I rushed into the auditorium. I was late by almost one hour. I hate missing ‘Praise and Worship’. For me, that’s the pivotal part of a church service. It gets you prepared for the message.
I caught the last bit of the testimonies and that was very okay. After exchanging a quick hello with the lady beside me, I brought out my Bible and got ready for the word. Then I felt someone poke me on my left arm. The lady beside me. She said; “Oh my goodness! You’re so very beautiful.” I was taken aback. I was confused and if I was white, I bet I’ll have turned three shades of red. I responded gracefully with a smile and a ‘Thank you’. Did I feel beautiful? At that moment, maybe a little if I consider the imaginary size of my head. Humpty Dumpty doesn’t even come close. Lol.

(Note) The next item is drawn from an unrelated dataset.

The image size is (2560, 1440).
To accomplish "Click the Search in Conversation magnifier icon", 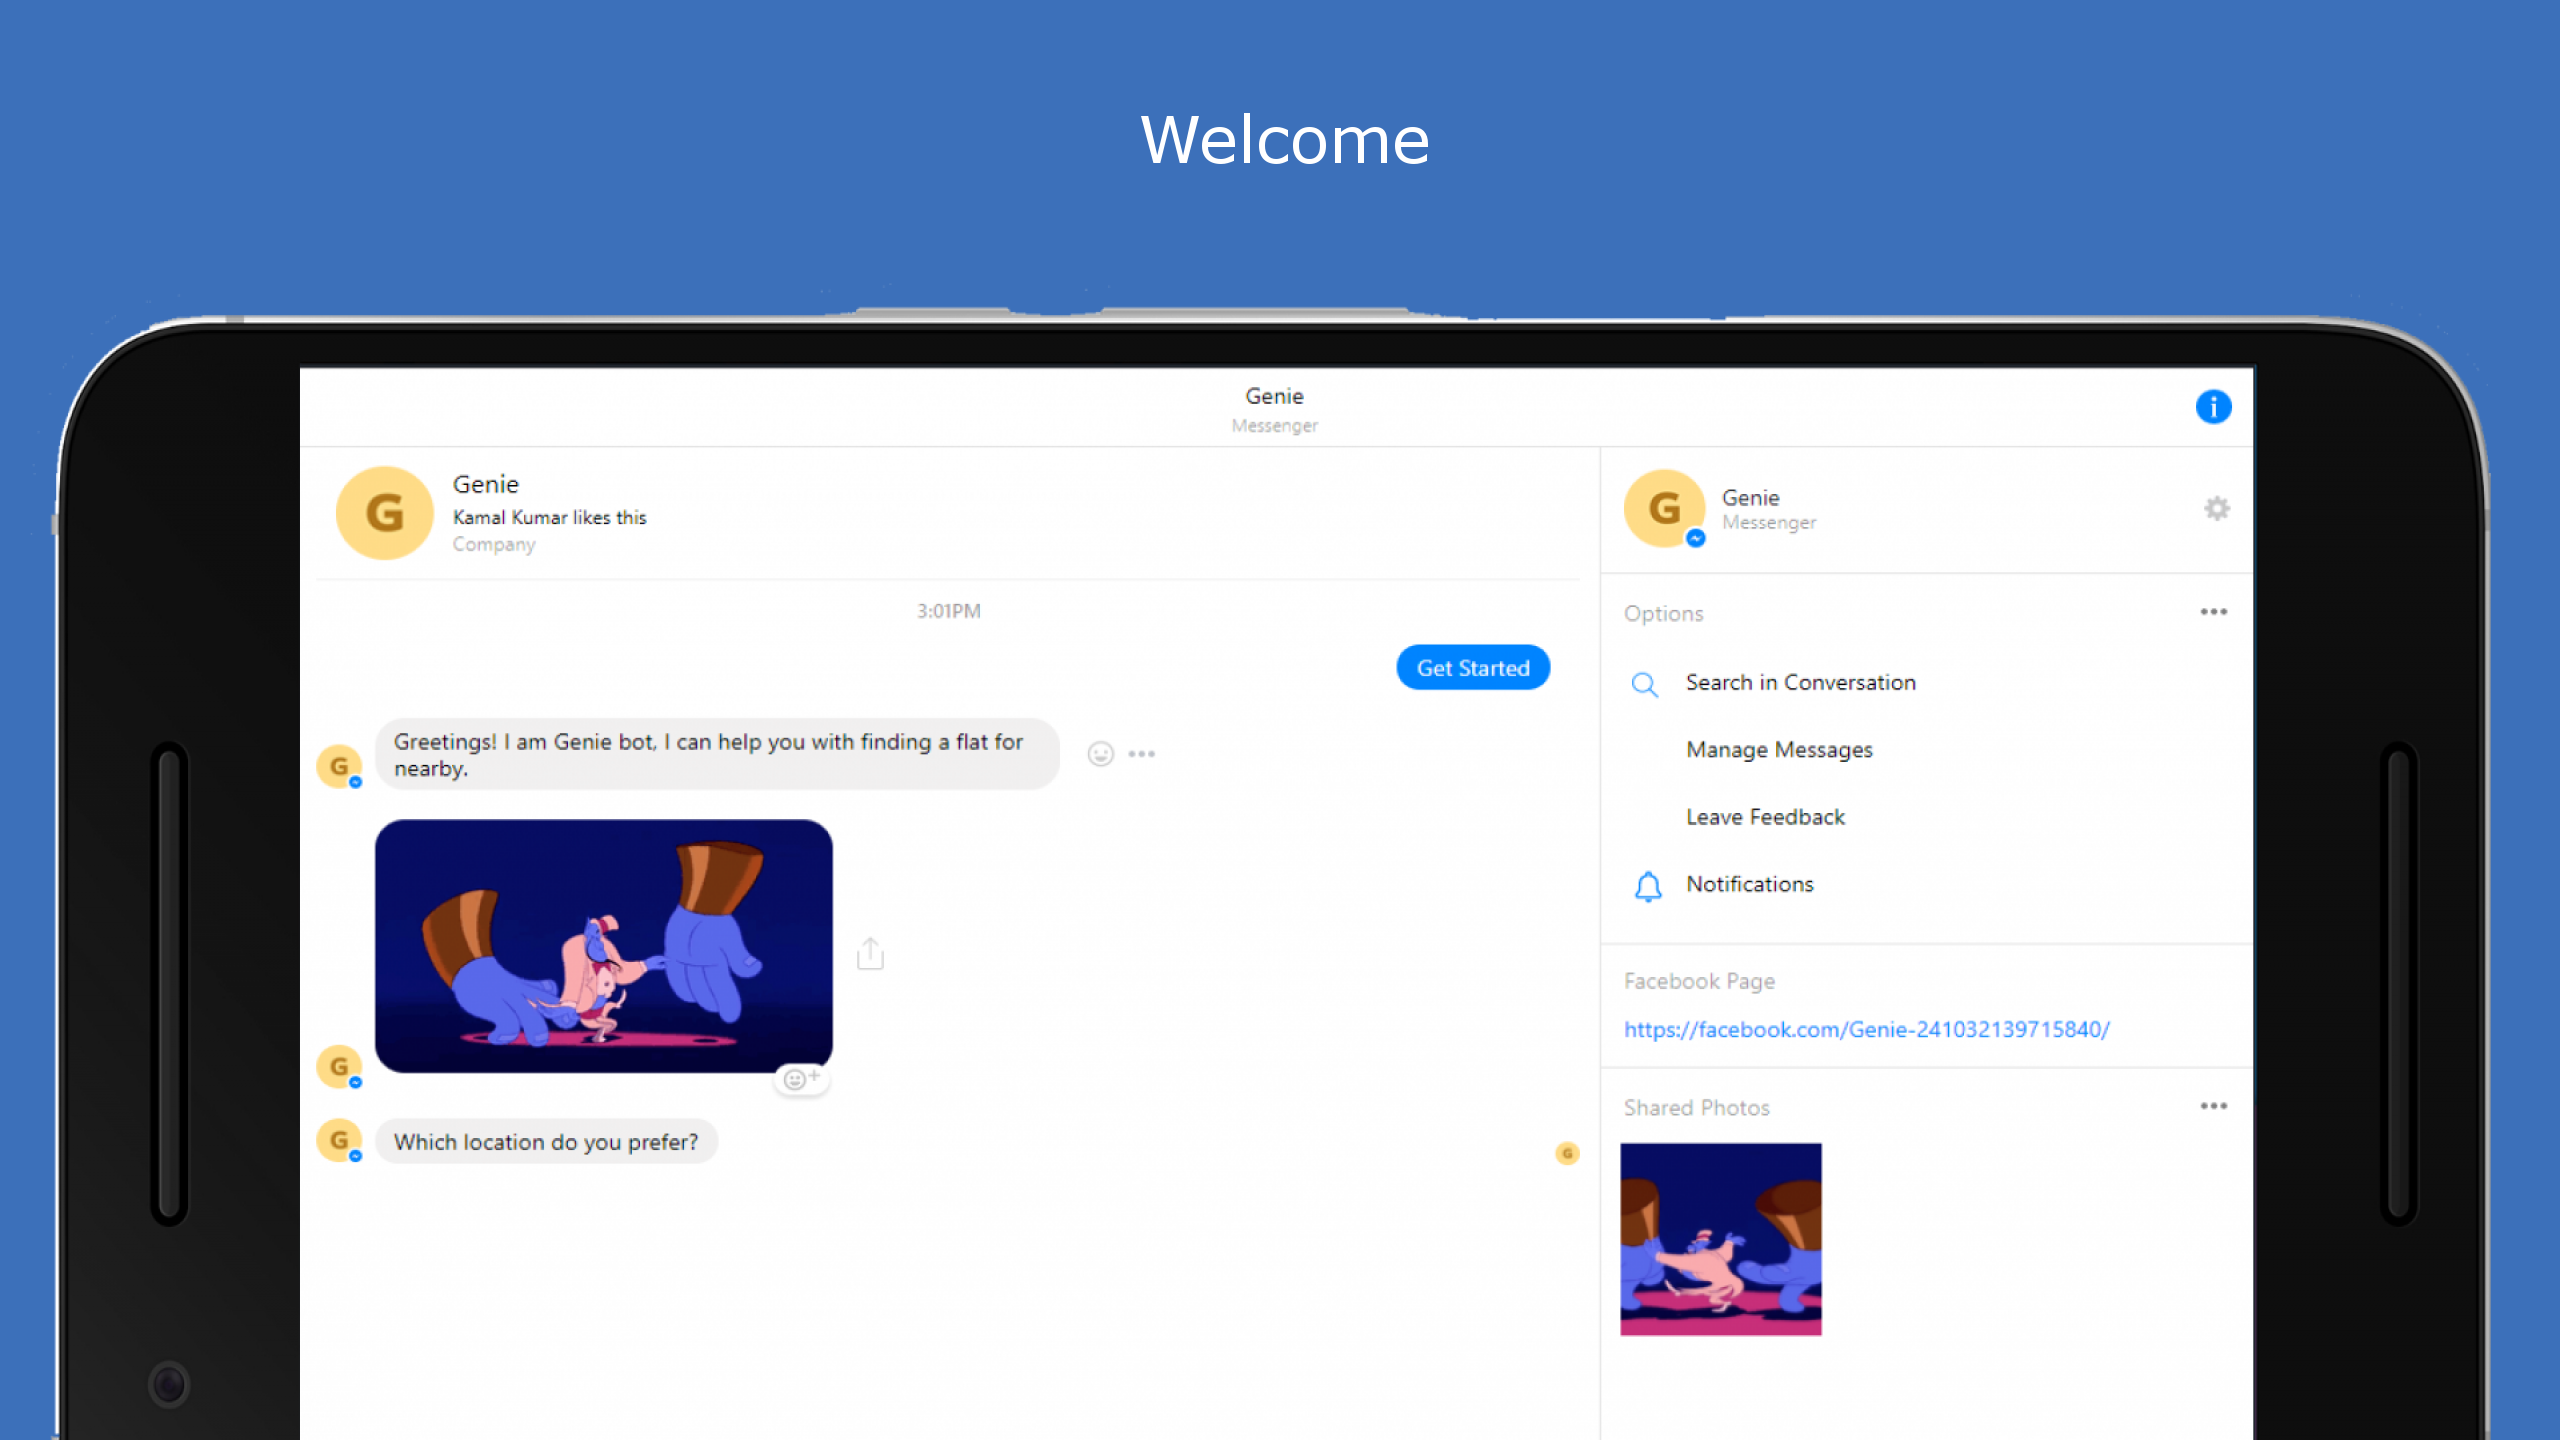I will (1645, 684).
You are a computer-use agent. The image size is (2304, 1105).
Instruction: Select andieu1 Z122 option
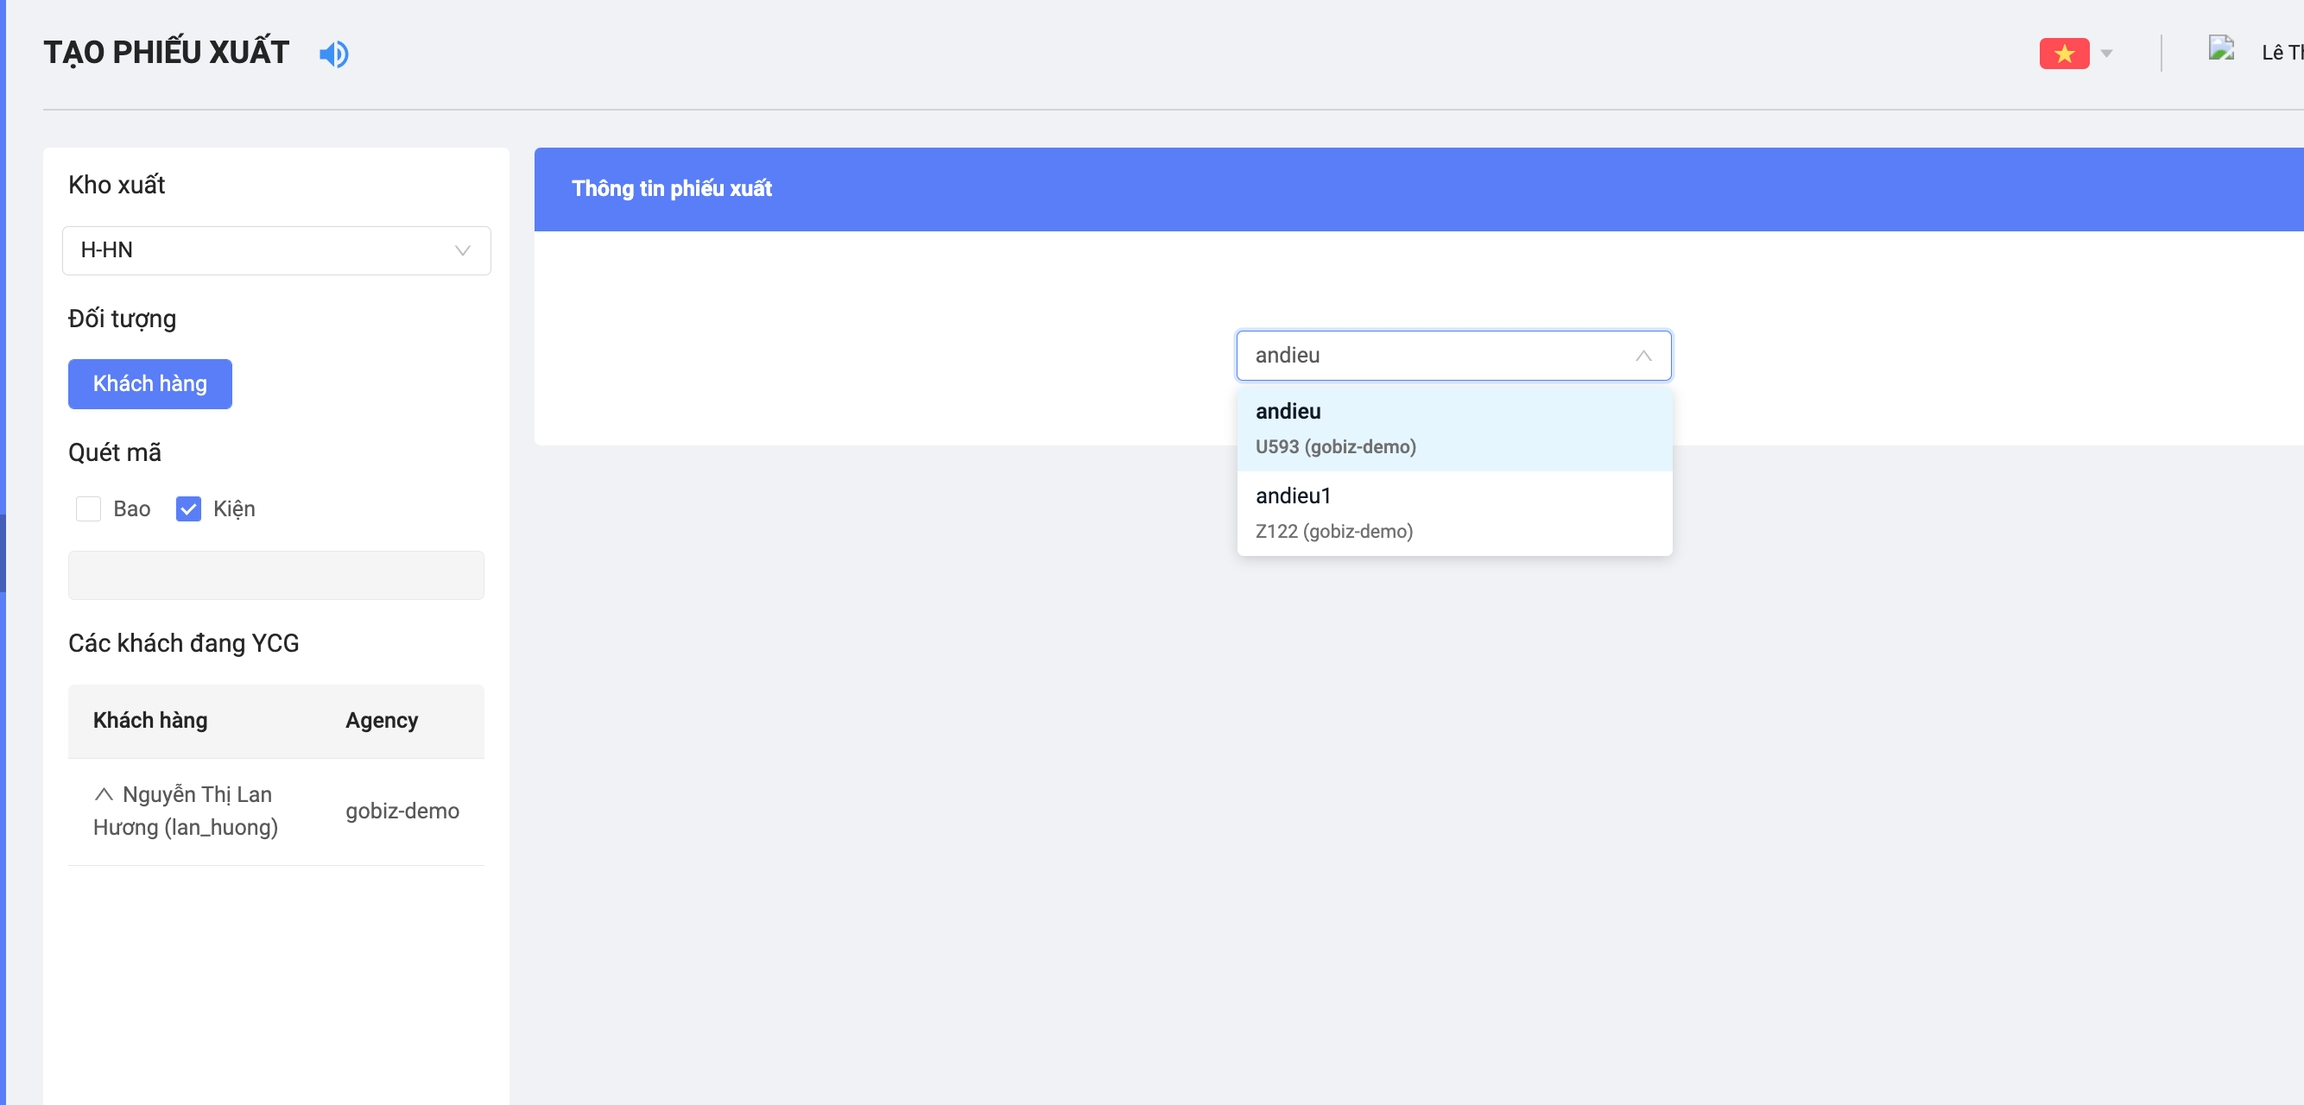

Okay, I admit, I did enjoy the compliment…a lot. But right after that, we got into worship and I was teary-eyed and lost in the heavenly zone. I was thinking of God’s overwhelming love for me and how His grace has held me up all these time.
Rewind to two weeks after I gave my life to Christ, one of my friends was shocked and said, “You’re going to let all that beauty go to waste?” I nodded. “No party, no nice clothes, no booze and boys?” I was amused at the horrified look on his face. He looked as though someone just gave him my obituary.
Although I was amused, I felt a little trepidation as he reminded me too vividly of what I would be missing dare I choose the path of the Cross. I look back 27 years in the Lord and I have not had one day of regret. In fact, my only regret is that I didn’t know Christ earlier. I wish I had. I wish I could have avoided the romance with the world. There’s nothing to it. It’s all vanity.
My life has been beautiful with Christ and the physical beauty is just a shell, an added bonus. I have never felt more beautiful than being in Christ and knowing my Saviour looks at me tenderly with the eyes of love. Knowing that I was worth dying for makes me feel absolutely stunningly more beautiful everyday. He made my life so beautiful and… I don’t know any other definition of beauty comparable to this.